My kids do this thing that I think all children do.
My wife and I are like most parents. We want our children to receive good nutrition and to receive it often. We balance out their meals with fruits, vegetables, meat and grains. Regularly we place this well balanced smorgasbord of great proteins, carbs and sugars in front of them.
My children do a great job of picking through the options, eating their favorites of that day. The fruit usually disappears first. After that the cheese. Then, if they are in a growth spurt, the meat and grain. If not they are usually done. Some days they don’t eat much at all because they really aren’t hungry.
But other days they look up at my wife and I, with plenty of food still on the plate, and say, “I am still hungry.”
“Well then eat your ham.”
They look at us awkwardly.
“I don’t very much like ham. I was planning on more grapes.” Or applesauce, or oatmeal or something else completely random.

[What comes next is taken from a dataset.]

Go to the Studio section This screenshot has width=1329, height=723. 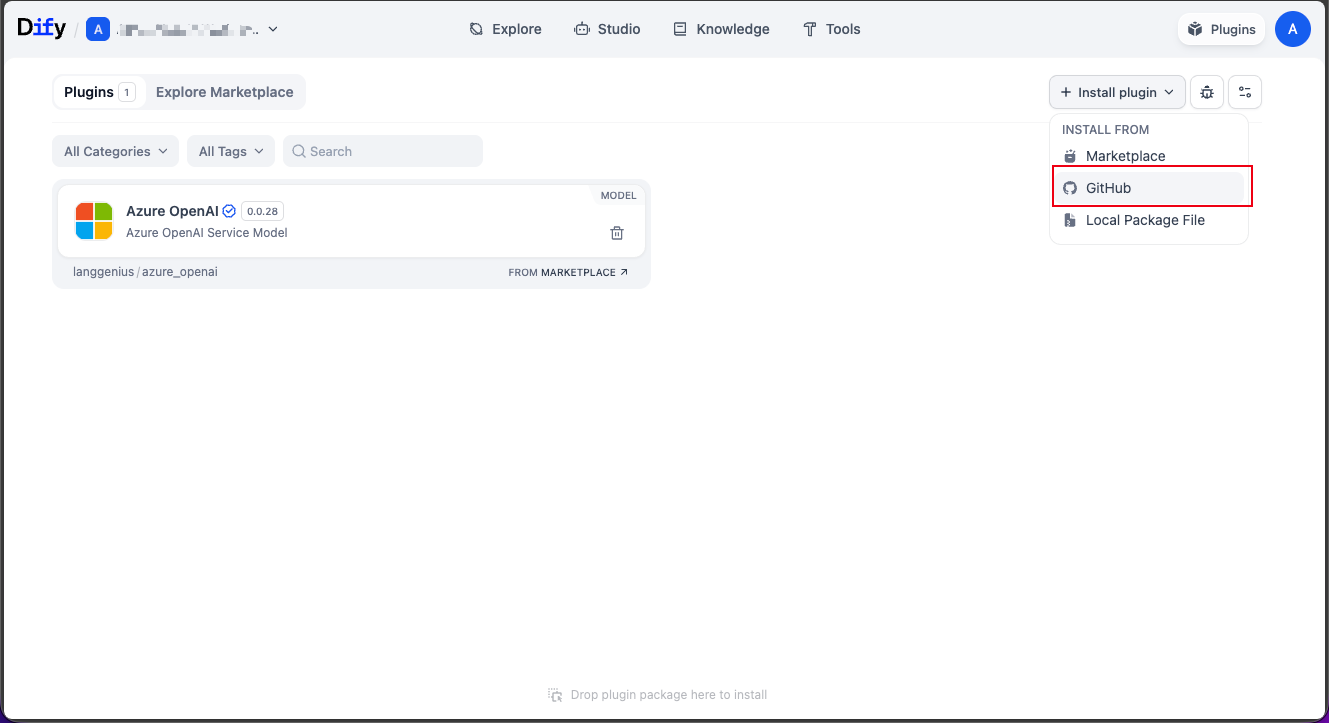click(x=607, y=29)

As it turns out, in toddler terms, “I am still hungry” does not mean, “you are not feeding me.” It means, “you are not feeding me what I want.”

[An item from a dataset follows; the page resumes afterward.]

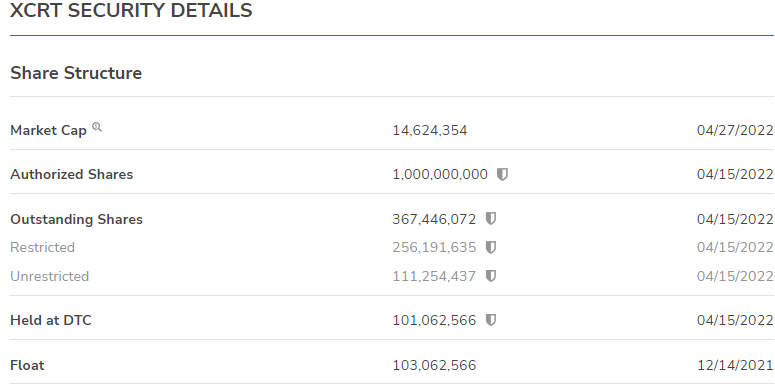Click the shield icon beside Unrestricted shares
The width and height of the screenshot is (775, 386).
click(490, 276)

Church people do this thing that all people do.
I am like most pastors. We want our congregation to receive great spiritual nourishment. We want their lives to be drenched in the Scriptures. We want their love to overflow to the least and lonely. We want their trust in Jesus to be commendable, the faith worthy of the saints! We want their hope to be encouraging, conquering and casting out the worst of fear.
So we pastors work hard to balance out their spiritual plate with outreach events, discipleship groups, book studies, engaging worship services, and just plain fun get together’s.
They do a great job of picking through their favorites, going to what they want to go to and participating where they want. But then they look at the rest of our ministries and tell us, “I am not being fed.”
To most church people this sounds like a brilliant critique. After all it is biblical, stemming from John 21 where Jesus tells Peter three times, “Feed my sheep/lambs.”
They think that the pastoral job is Peter’s job, to make sure that the good church people are “fed.” They think they can get away with insulting our work if they use the metaphor that Jesus did. “Jesus said you should feed me and I am not being fed.” That is code for, “You are failing Jesus.”
They are right that Jesus’ command to Peter was not just for Peter. What they get wrong is that Jesus’ command to Peter was for everybody who calls themselves a “church person.” After all, the church’s mission is the apostolic mission and the apostolic mission extends to the “sheep that are not of this fold.” (see John 10:16). When Jesus told Peter to feed the sheep, he was talking to the entire church, laity and clergy alike to feed the world and nourish them into the Spirit’s presence.
In light of that, I wonder if those who are “still hungry” are so because they have a full plate in front of them, a plate full of ministry and service opportunities that give spiritual food to both the giver and receiver. But they don’t realize it because that food looks like green beans. And they are not very hungry for green beans.
In their lingo, “I am not being fed” doesn’t really mean, “I am hungry.” It means, “I don’t like the food that you are offering.”
Just a thought for a winter’s Sunday afternoon.
Blessings on the week ahead. May God give you the food you need to feed others.